Réaliser l’accès à la justice à Madagascar : le parcours d’une victime

04 févr. 2013

imageSENSIBILISATION SUR LES DROITS HUMAINS PAR LES ANIMATEURS DE LA CLINIQUE JURIDIQUE A ANDOHATAPENAKA

Volatiana avait vingt ans quand son mari, agriculteur journalier, l’a abandonnée avec leur bébé de trois mois. Aujourd’hui, Volatiana a trente-sept ans. Elle n’est toujours pas divorcée mais son mari a récupéré la garde de leur fille. Cette dernière étant maltraitée par son père et sa belle-mère,  Volatiana a décidé de se tourner vers la Clinique juridique d’Andohatapenaka, à Antananarivo, pour récupérer sa fille.

 Habitant dans un quartier défavorisé, Voltatiana aurait eu peu de chance de voir son dossier « de moindre importance » être traité par les tribunaux, ou le cas échéant, cela lui aurait couté cher et allait prendre beaucoup de temps. Par ailleurs, comme de nombreuses personnes, elle ne connaissait pas ses droits, ni ceux de son mari.

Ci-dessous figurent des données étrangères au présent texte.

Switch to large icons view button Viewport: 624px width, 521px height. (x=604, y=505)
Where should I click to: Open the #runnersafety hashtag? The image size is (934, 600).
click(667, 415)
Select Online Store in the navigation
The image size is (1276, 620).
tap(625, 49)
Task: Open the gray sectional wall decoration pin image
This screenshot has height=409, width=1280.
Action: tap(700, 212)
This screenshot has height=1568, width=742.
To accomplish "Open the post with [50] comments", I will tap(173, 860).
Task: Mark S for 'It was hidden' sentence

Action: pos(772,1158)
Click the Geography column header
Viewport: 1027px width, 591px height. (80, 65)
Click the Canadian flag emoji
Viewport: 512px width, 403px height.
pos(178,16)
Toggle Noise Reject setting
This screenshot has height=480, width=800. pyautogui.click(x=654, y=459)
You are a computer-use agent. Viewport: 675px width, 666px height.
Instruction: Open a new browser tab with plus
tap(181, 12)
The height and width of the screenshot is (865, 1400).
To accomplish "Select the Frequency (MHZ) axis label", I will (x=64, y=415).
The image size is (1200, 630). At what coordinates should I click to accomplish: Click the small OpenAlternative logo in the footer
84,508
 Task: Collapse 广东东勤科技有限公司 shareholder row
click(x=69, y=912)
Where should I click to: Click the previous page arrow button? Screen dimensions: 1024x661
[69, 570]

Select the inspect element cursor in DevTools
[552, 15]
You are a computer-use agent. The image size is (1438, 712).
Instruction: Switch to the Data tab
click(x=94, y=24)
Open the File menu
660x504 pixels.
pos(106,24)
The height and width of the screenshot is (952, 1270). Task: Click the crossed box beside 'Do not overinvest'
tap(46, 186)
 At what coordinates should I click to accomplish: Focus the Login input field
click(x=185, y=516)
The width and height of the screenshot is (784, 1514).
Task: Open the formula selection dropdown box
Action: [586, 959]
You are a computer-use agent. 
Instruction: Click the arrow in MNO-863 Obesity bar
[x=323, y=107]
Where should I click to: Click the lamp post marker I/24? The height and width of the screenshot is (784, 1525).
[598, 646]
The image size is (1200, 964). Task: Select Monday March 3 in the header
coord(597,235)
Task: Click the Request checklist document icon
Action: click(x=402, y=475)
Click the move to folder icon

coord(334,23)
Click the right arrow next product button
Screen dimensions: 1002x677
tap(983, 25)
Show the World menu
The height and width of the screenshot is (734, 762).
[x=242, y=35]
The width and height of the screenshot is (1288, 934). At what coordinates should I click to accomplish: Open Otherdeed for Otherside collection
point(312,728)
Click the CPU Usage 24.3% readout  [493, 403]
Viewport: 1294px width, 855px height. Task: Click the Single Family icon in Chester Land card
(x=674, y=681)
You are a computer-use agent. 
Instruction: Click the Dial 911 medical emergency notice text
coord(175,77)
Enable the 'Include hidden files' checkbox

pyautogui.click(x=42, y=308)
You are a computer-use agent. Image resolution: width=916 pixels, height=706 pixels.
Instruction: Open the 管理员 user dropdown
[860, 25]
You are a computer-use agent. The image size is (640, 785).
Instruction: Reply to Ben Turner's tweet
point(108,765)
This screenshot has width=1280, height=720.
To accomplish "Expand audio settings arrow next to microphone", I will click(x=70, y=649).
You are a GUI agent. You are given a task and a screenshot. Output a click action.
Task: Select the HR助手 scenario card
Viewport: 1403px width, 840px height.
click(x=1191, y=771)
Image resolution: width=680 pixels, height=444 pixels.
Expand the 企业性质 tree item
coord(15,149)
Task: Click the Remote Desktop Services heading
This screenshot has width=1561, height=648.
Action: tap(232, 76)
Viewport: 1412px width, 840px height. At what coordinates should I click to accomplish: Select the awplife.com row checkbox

 A son arrivée à la Clinique juridique, Volotiana est auditionnée puis son mari est assez vite convoqué pour un entretien contradictoire. Lors de son audition, son conjoint prétend que sa femme entretenait une relation adultérine et ajoute que son emploi ne lui permettait pas de subvenir aux besoins de sa famille. Il a donc fait le choix de la quitter. Un compromis est noué après plusieurs heures de méditation : la garde de l’enfant est confiée à Volatiana et son conjoint devra contribuer à sa pension alimentaire, à hauteur de 15.000 Ar par mois. Le versement de cette somme se fera auprès de la Clinique juridique contre la remise d’une facture. Volatiana est soulagée mais, ajoute-t-elle prudemment, elle préfèrerait tout de même que la « Trano Aro Zo » intervienne encore pour que son mari participe au paiement des droits d’inscription de leur fille pour la prochaine année scolaire.

Les Cliniques juridiques, ou « Trano Aro Zo », mises en place depuis 2007 par le Ministère de la Justice avec l’appui du PNUD, ont permis à de nombreuses personnes, comme Volatiana, de régler facilement leurs différends dans le respect du droit malgache. Les « Trano Aro Zo » offrent en effet un accès rapide et souple à la justice aux populations défavorisées, dont un bon nombre de personnes sont dans l’ignorance de leurs droits ou n’osent tout simplement pas les revendiquer.

 Grâce aux 6 Cliniques juridiques, situées à Antananarivo, Mananjara, Manankara, Farafangana, Taolagnaro et Toliara, ce sont plus de 2.000 personnes par an qui parviennent à régler leurs litiges tout en s’efforçant de préserver les liens sociaux de leur communauté.